Re: pg_upgrade failing for 200+ million Large Objects

From: Robins Tharakan <tharakan(at)gmail(dot)com>
To: Magnus Hagander <magnus(at)hagander(dot)net>
Cc: Peter Eisentraut <peter(dot)eisentraut(at)enterprisedb(dot)com>, "pgsql-hackers(at)postgresql(dot)org" <pgsql-hackers(at)postgresql(dot)org>
Subject: Re: pg_upgrade failing for 200+ million Large Objects
Date: 2021-03-08 14:13:02
Message-ID: CAEP4nAw2WA1wyb9LG7BOEuN3Xr-xWiZZ0w_hKtpyvdUPKmcAJA@mail.gmail.com
Views: Raw Message | Whole Thread | Download mbox | Resend email
Thread:
Lists: pgsql-hackers

Hi Magnus,

On Mon, 8 Mar 2021 at 23:34, Magnus Hagander <magnus(at)hagander(dot)net> wrote:

> AFAICT at a quick check, pg_dump in binary upgrade mode emits one

lo_create() and one ALTER ... OWNER TO for each large object - so with
> 500M large objects that would be a billion statements, and thus a
> billion xids. And without checking, I'm fairly sure it doesn't load in
> a single transaction...
>

Your assumptions are pretty much correct.

The issue isn't with pg_upgrade itself. During pg_restore, each Large
Object (and separately each ALTER LARGE OBJECT OWNER TO) consumes an XID
each. For background, that's the reason the v9.5 production instance I was
reviewing, was unable to process more than 73 Million large objects since
each object required a CREATE + ALTER. (To clarify, 73 million = (2^31 - 2
billion magic constant - 1 Million wraparound protection) / 2)

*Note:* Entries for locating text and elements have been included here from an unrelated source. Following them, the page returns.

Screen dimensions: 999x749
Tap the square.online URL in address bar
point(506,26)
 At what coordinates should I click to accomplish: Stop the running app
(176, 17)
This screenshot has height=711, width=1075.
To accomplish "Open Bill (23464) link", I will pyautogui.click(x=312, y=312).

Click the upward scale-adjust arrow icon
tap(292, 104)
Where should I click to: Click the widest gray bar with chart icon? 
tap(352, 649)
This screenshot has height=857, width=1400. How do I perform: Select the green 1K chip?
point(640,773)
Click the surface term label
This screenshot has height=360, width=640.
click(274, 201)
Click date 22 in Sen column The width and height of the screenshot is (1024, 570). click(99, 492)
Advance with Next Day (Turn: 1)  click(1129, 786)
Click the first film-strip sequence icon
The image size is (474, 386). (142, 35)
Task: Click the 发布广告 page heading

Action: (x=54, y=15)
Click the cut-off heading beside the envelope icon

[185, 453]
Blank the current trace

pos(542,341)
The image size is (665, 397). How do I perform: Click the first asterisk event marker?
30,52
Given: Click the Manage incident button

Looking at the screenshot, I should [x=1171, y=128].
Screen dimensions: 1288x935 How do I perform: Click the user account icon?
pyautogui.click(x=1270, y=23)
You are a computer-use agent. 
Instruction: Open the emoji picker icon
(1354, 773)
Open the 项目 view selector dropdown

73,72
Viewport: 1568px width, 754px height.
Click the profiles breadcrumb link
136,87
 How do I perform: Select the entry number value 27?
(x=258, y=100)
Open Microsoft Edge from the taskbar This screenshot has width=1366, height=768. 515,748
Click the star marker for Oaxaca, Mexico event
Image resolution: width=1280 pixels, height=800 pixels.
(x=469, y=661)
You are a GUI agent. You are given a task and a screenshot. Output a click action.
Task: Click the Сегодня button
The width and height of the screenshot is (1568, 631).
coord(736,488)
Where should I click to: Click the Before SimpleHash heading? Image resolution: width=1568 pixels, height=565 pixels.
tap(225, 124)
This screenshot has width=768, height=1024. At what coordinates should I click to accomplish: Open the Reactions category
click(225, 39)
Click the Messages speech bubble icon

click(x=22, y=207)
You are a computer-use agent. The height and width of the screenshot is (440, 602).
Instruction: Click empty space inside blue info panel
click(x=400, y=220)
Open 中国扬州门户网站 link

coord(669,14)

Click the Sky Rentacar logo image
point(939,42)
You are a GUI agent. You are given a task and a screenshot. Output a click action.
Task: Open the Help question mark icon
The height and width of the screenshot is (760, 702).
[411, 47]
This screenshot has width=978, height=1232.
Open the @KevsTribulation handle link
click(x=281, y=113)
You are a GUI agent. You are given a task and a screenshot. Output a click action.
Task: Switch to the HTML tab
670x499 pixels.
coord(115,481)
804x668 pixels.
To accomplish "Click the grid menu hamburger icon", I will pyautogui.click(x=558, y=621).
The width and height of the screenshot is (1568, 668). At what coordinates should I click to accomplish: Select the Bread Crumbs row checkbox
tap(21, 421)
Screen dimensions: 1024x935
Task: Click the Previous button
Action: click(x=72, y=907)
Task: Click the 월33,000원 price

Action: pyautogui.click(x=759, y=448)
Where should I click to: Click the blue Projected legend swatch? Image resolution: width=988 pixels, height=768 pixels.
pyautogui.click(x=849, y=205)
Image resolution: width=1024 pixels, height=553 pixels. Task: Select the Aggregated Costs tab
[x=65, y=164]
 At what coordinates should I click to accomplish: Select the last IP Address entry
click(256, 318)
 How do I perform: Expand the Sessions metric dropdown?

Without looking, I would guess it's the schema reload using
> pg_dump/pg_restore and not actually pg_upgrade itself. This is a known
> issue in pg_dump/pg_restore. And if that is the case -- perhaps just
> running all of those in a single transaction would be a better choice?
> One could argue it's still not a proper fix, because we'd still have a
> huge memory usage etc, but it would then only burn 1 xid instead of
> 500M...
>
(I hope I am not missing something but) When I tried to force pg_restore to
use a single transaction (by hacking pg_upgrade's pg_restore call to use
--single-transaction), it too failed owing to being unable to lock so many
objects in a single transaction.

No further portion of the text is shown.